_What the task asks_
Word for word, print each record, dropping any image it holds.

Stored data
################

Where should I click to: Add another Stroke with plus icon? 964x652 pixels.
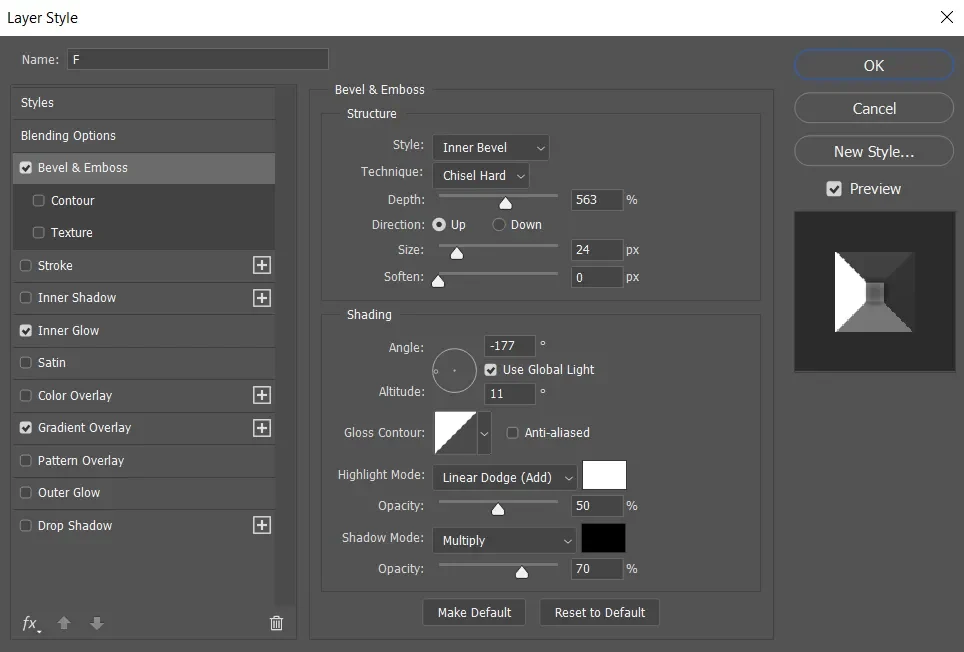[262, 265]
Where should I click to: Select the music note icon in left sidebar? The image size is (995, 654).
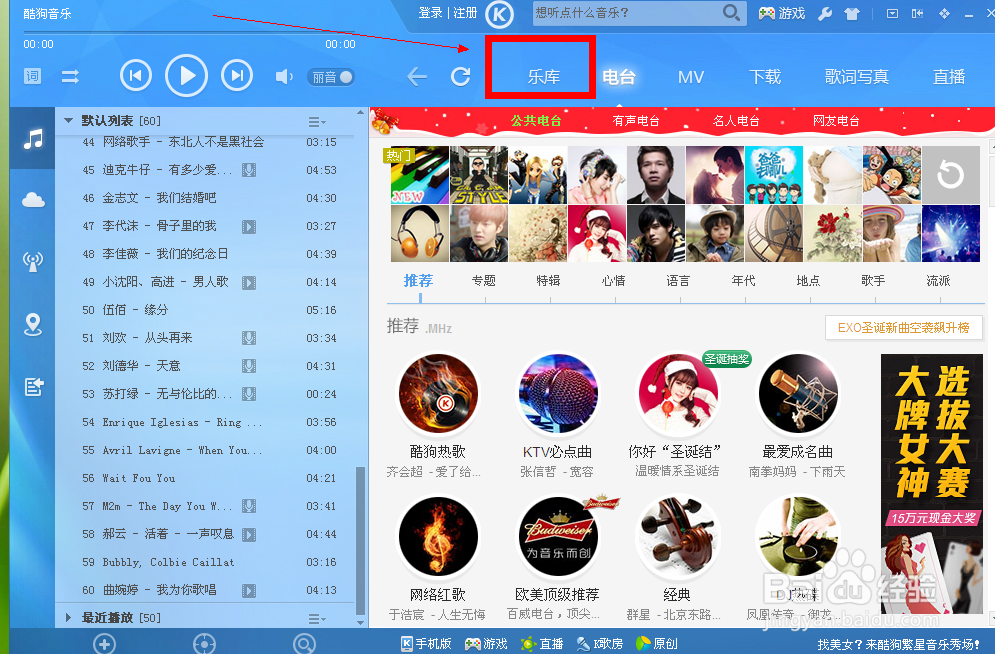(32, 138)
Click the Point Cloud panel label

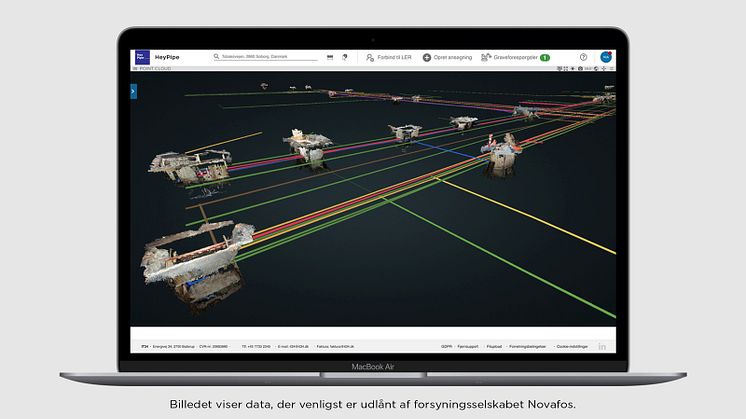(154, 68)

################

_Worked solution_
Where should I click to: Add another Stroke with plus icon? 964x652 pixels.
[262, 265]
Where should I click to: Select the music note icon in left sidebar? The image size is (995, 654).
(32, 138)
Click the Point Cloud panel label

(154, 68)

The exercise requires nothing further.